Background: Neutrophil apoptosis is an important physiological process in the resolution of pulmonary inflammation. Previous studies have shown that eicosapentaenoic acid (EPA; 20:5n-3) increases the rate of apoptosis in a concentration- and time-dependent manner in HL-60 cells. However, it is not known if the EPA-induced apoptosis involves the lipoxygenase (LO) and cyclooxygenase (COX) enzymes or the downstream metabolic products of these enzymes. Thus, the objective of this study was to determine the effects of inhibitors LO and COX enzymes on apoptosis, viability, and necrosis in EPA-treated HL-60 cells.

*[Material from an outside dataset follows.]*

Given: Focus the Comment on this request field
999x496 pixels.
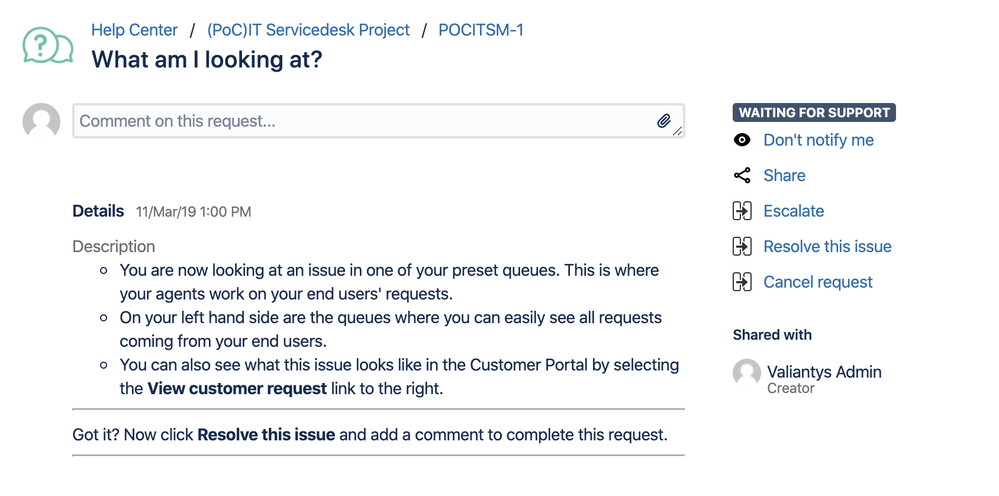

Materials And Methods: Cells were incubated with 50 mum EPA in the presence of an enzyme inhibitor (1-10 microm) for 12 h. Compounds were used to inhibit COX 1 and 2 (ibuprofen), 5-, 12-, 15-LO (NDGA), 12-LO (baicalein), 5-LO (AA-861), and 5-LO activating protein (MK-886). Eicosanoid (0.001-1.0 mum) add-back experiments were also conducted; LTB(4) and 5-HETE with 5-LO inhibition and 12-HETE with 12-LO inhibition. Flow cytometry was used to assess apoptosis.

Results: Inhibition of COX 1 and 2 had no effect on apoptosis. Inhibition of 5-LO and 12-LO significantly increased apoptosis in EPA-treated HL-60 cells. Addition of LTB(4) reduced apoptosis to levels significantly lower than in HL-60 cells treated with EPA alone; 5-HETE and 12-HETE also lowered apoptosis to control levels.

Conclusions: These data indicate that inhibition of LO, particularly 5-LO, increased apoptosis in EPA-treated HL-60 cells. Furthermore, this study demonstrated that the products of the LO enzymes, particularly LTB(4), are critical in the regulation of apoptosis in EPA-treated HL-60 cells.